That which comes or never gets here

(Photo by Ramy)

Dept. of Transportation examines variants for citizen transport

By Aurelio Pedroso

One in every five residents in the Cuban capital gets to board a bus in the hours of greatest demand. The other four remain on the bus stop under danger of a nervous breakdown or worse –absorbed by a perilous sense of indifference mixed with a dose of resignation that causes an effect worthy of a highly qualified multidisciplinary commission.

Cubans in their thirties have never known a harmonious and reliable system for traveling by bus in a city as big as Havana, with more than 2 million inhabitants. Those who lived in the 60s will remember how they used to reach their meeting places on time and with their clothes still ironed. Those are times gone by that will not return for the time being.

We have seen a project by the provincial division of the Ministry of Transportation (MITRANS) that examines different variants to ease the tense –even chaotic—situation of this sector.

According to the study, there is an estimate that at present the flow of passengers is 110,000 per hour, and that could be expanded to 150,000 if certain modifications were applied. The estimate for the morning rush hours is of 600,000.

It is precisely one of the most touching moments to see the faces of the people when one passes a bus stop. In their look is reflected a morning anguish as they await their arrival at their work or educational centers, or even to a hospital, to cite but three places, for not anyone can afford a private taxi or is lucky enough to hitch a ride, because of gender, for women usually are more successful than men when they take this route.

“If I take a taxi both ways I would have to work just to pay the 10 pesos taxi, and in the end my salary would not be enough to cover the whole month,” a young woman told me once.

The plan studies some novel ideas and others not so much, for they were used previously, such as overlapping the “in” and “out” hours at educational and working centers in three different timetables: 7:30, 8:00 and 8:30 in the morning and an equivalent one for the exit in the afternoon.

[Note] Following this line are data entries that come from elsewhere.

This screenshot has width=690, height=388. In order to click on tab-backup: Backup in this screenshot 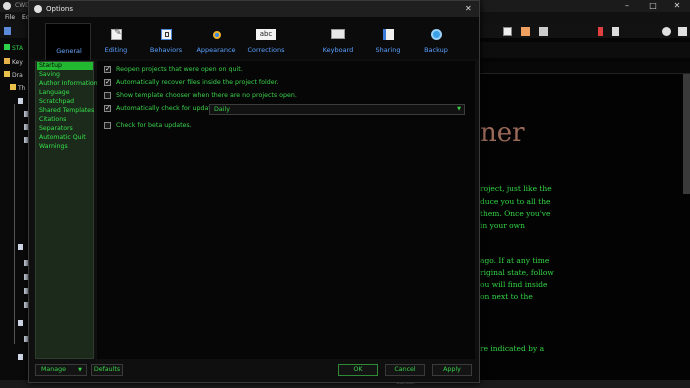, I will do `click(436, 41)`.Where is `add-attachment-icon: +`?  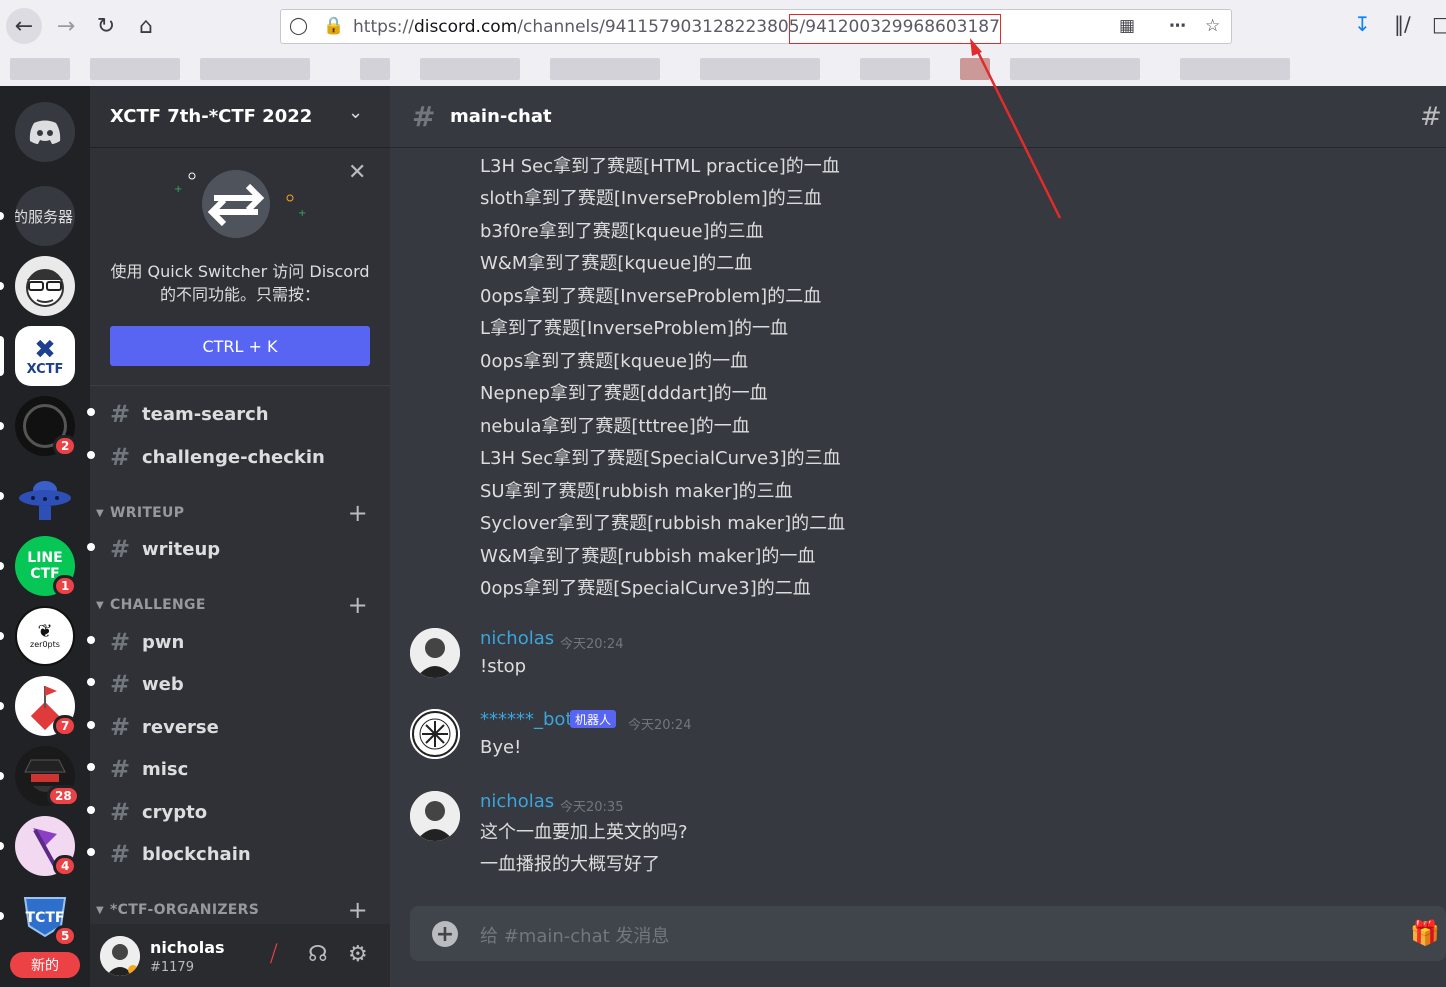 add-attachment-icon: + is located at coordinates (445, 934).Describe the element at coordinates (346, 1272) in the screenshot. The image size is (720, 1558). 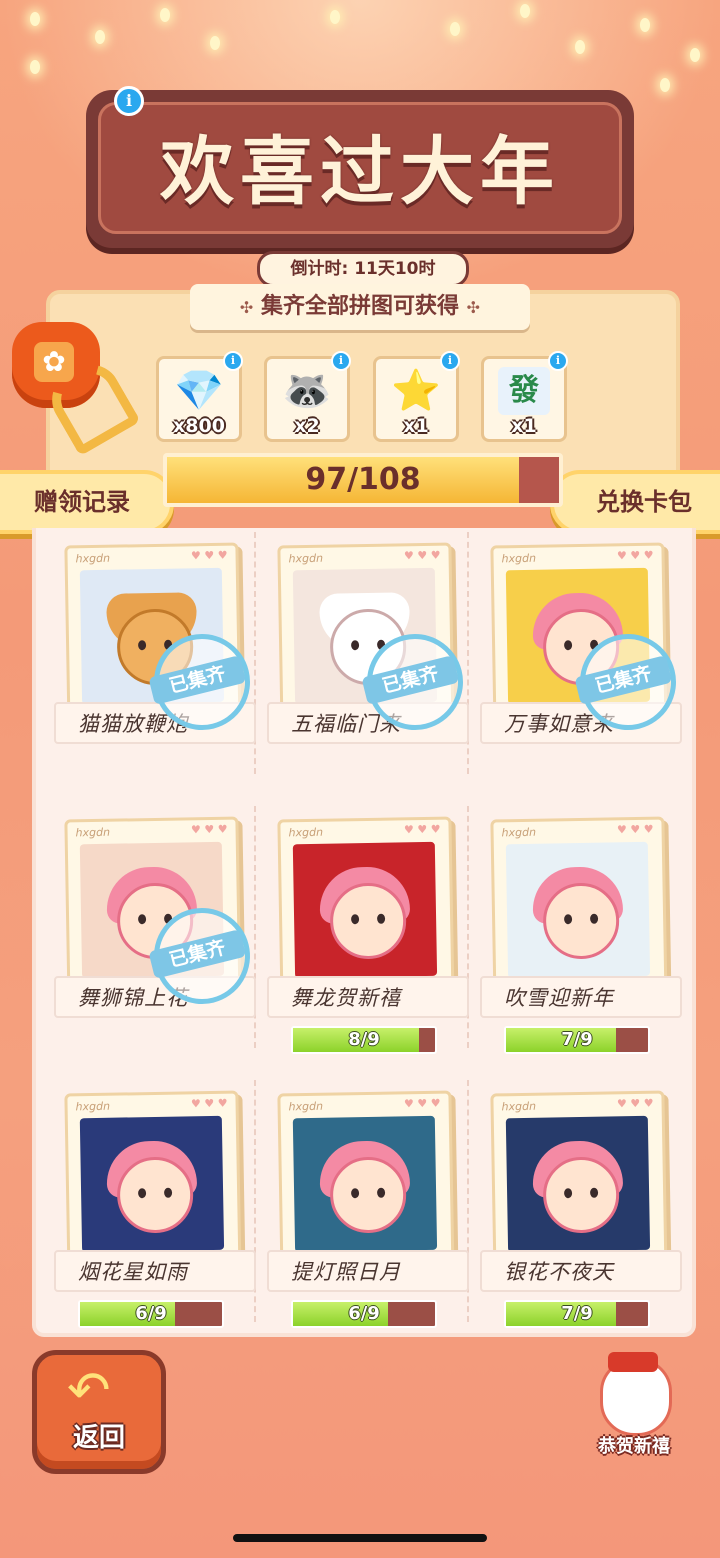
I see `card-name: 提灯照日月` at that location.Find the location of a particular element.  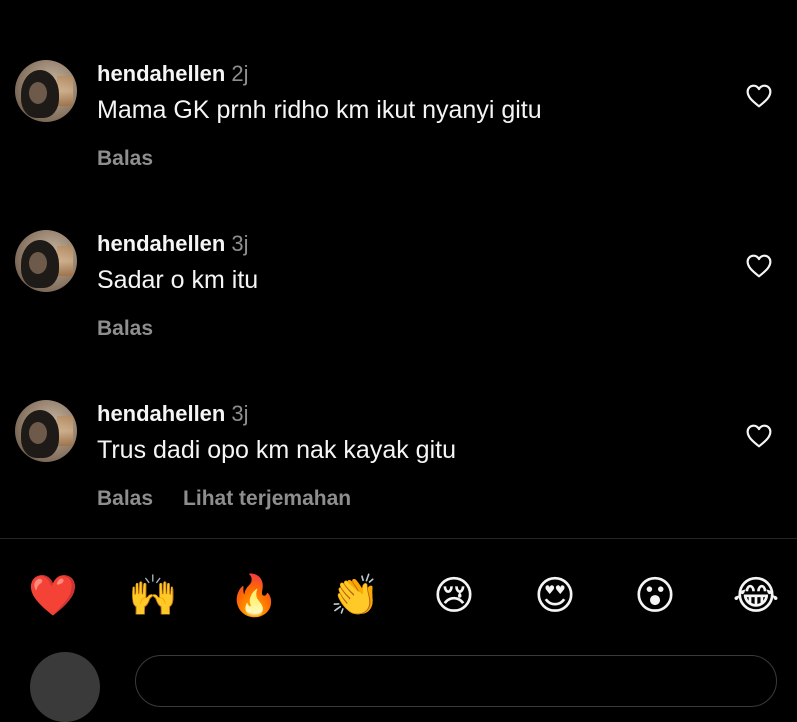

comment-time: 2j is located at coordinates (240, 74).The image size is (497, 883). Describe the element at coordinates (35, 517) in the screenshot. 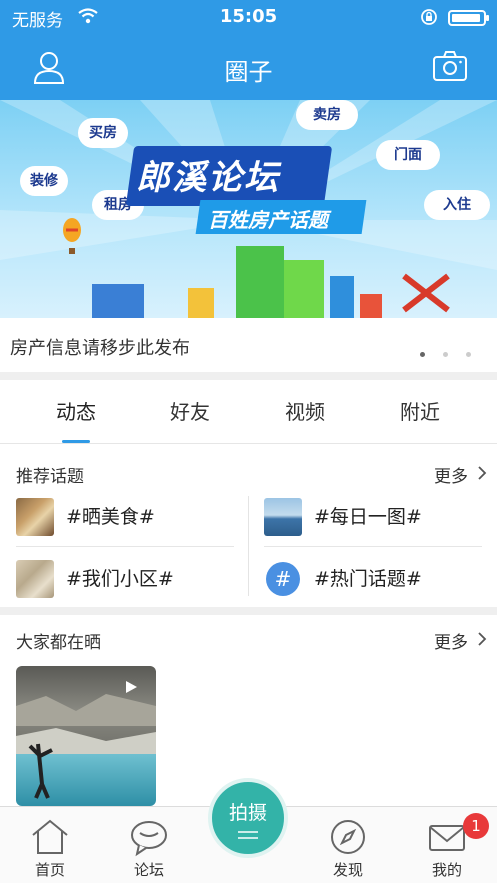

I see `food-photo-thumb` at that location. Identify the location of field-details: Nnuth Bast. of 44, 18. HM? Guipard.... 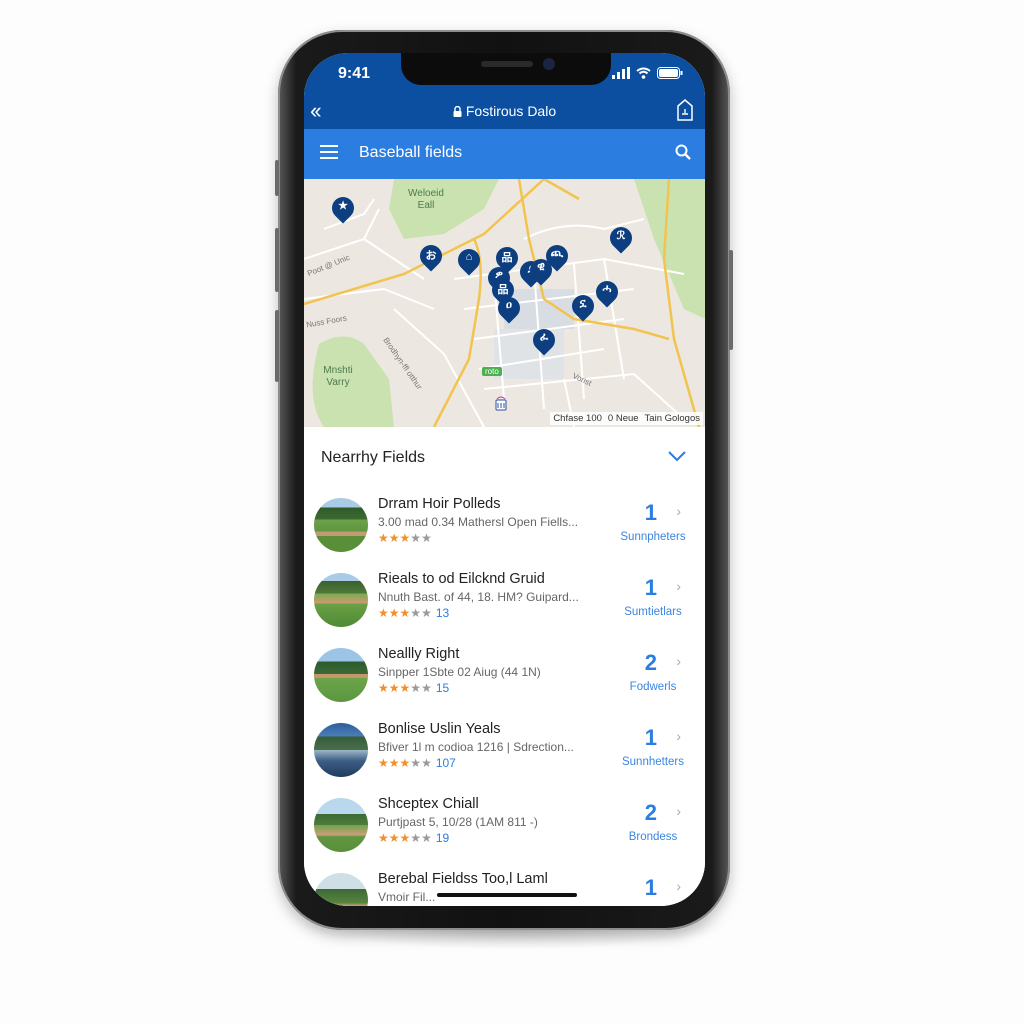
(478, 597). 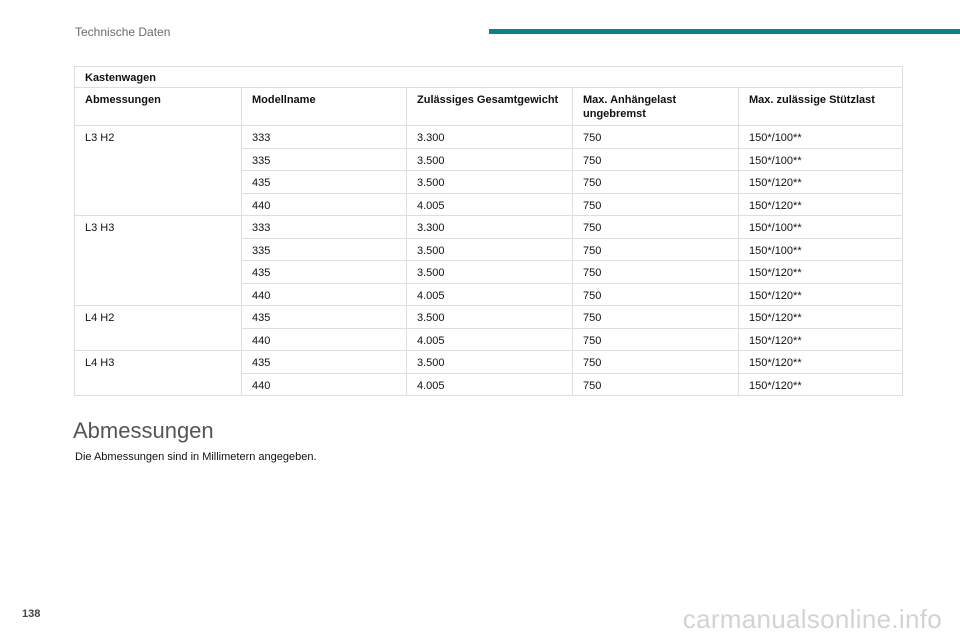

First: The city needs between 2,500 and 3,000 buses at a cost of $180 million, some $25 million for operational costs, and 50,000 tons of fuel a year.

The study has found that “this solution is not feasible in the present conditions.”

The second: Applying “priority measures” and “organizational actions of operations” that would increase between 5% and 50% the transportation level during the busiest hours.

Among these measures are street repairs, parking limits, and even streets for exclusive use of buses with controlled circulation and stops with special conditions. Other suggestions include short runs, “super-express” services and others.

The study deems these solutions as “partially feasible in the present conditions”.

And thirdly: “Decrease the demand of transportation in the busiest hours.” For that end, there would be an overlapping of the timetables of educational and working centers, beginning at 7:30 a.m. or earlier, and then after 9:00.

The advantages and disadvantages of such measure are under discussion, although the project says that “it is totally feasible at present”, for it would take the same number of buses used now (a figure is not mentioned) and more fuel.

The changes will be introduced carefully and progressively in nine zones of the Cuban capital.

According to the document, changes and variants were already explained to “representatives of the main sectors involved,” and at present there is discussion about “quantification of the working and student population involved in the nine pilot zones in order to evaluate the desired effect with the implementation of the proposal.”

This is about mitigating the problem with the same resources and better organization, among other considerations, because the country does not have enough funds to buy all the necessary buses. At the same time, it reinforces the participation of the private sector in transportation. Perhaps in a not very distant future cooperatives will appear as another variant.

In the meantime, people will continue waiting –not only for buses—remembering that old Russian (not Soviet) saying that lay the responsibility for the invention of the airplane on optimists, while pessimists invented the parachute.